By documenting and analyzing your organization’s incidents, you can ensure your cyber security program continuously improves and adapts to the ever-evolving cyber security landscape.
Developing an Effective Incident Response Playbook
Now you know the key components to include in your incident response playbook, let’s look at how you can develop an effective playbook for your organization.
Step 1: Establish Which Security Teams Will Use Your Incident Response Playbook
The first step in playbook development is deciding what security teams will use it. You may have one playbook designed for your SOC team and another for your DFIR team. On the other hand, you may choose to create incident response playbooks based on the nature of the incident and have both teams use the same playbook.
A clear picture of who the playbook is for will help you define its objectives and incident response procedures based on the team’s expertise.
Step 2: Define Clear Objectives and Goals
Once you have established who will use your incident response playbook, you need to define the objectives and goals of your playbook. These describe the playbook’s scope and will help you detail how the playbook is used.
Step 3: Conduct a Risk Assessment
With the scope of the playbook determined, you can move on to conducting a risk assessment of your organization. This involves identifying your organization’s threats and the risks you must mitigate. By identifying these threats, you can prioritize the assets you need to allocate resources to protect and the key incident response tasks that must be performed if they come under attack.
Step 4: Map Incident Response Procedures
Incident response procedures are the main part of any playbook. They provide a step-by-step guide to handling an incident, from the detection and analysis phase to the post-incident phase.
Your incident response procedures should look like a cooking recipe with the tools and resources required to respond to an incident listed first and then details about the tasks that must be completed to respond to an incident. They should also detail any dependencies the playbook user may need to rely on or communication/escalation channels they may need to use.
Optimizing your incident response procedures, and the workflow of your security team, is imperative for quickly mitigating threats and reducing the impact of security incidents.
Step 5: Collaborate With Key Stakeholders and Subject Matter Experts
When you conduct your risk assessment and develop your incident response procedures, you may be unclear on how to handle certain incidents best. This is when you should consult key stakeholders and subject matter experts for guidance.
These experts can direct you on the best practices for quickly resolving incidents and the important workflows that need to be created to optimize your incident response. They can also evaluate your playbook procedures to determine if they will stand up to a real incident and offer advice on improving them.
Step 6: Document Step-By-Step Incident Handling Instructions
Once you have your incident response procedures mapped out, you must thoroughly document these incident handling instructions step-by-step so your security team can easily follow them. This is anomalous to filling in the cooking recipe you previously mapped out with the specific steps the cook must take.

★ ★ ★ ★ ★

BRIEF 1
Copy the portion of the incident response playbook article starting at "Developing an Effective" and ending at "for your organization.".
BRIEF 2
Carry on the incident response playbook article from its final sentence.

RECORDED DATA
★ ★ ★ ★ ★

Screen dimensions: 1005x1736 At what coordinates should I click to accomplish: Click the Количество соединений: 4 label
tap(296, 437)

★ ★ ★ ★ ★

FINAL RESULT 1
Developing an Effective Incident Response Playbook
Now you know the key components to include in your incident response playbook, let’s look at how you can develop an effective playbook for your organization.

FINAL RESULT 2
This documentation should include the reporting requirements that the team should complete during and after an incident. Reporting is required to ensure all best practices were followed, to meet regulatory requirements, and to present to key stakeholders.
It’s important to be very clear and precise with your documentation. During an incident, a lot of people panic and waste valuable time. If you can succinctly document all the actions required to respond to an incident in one location efficiently, your team won’t waste time panicking or trying to generate a response on the spot.
Step 7: Periodically Review the Incident Response Playbook
Once you complete your playbook, scheduling a time to review it periodically is important. During this review, you should ensure that your playbook:
- Covers all possible use cases and incident scenarios based on your risk assessment.
- Aligns with the latest cybersecurity best practices in the procedures and workflows you have mapped out.
- Your cybersecurity team can follow the step-by-step incident handling instructions in the playbook.
- Any key dependencies have changed (e.g., key personnel, contact details of employees or contractors, tools, resources, etc.).
- Automation has been created to improve the efficiency of your incident response procedures.
Regularly reviewing your incident response playbooks is crucial for keeping up with the ever-evolving cybersecurity landscape.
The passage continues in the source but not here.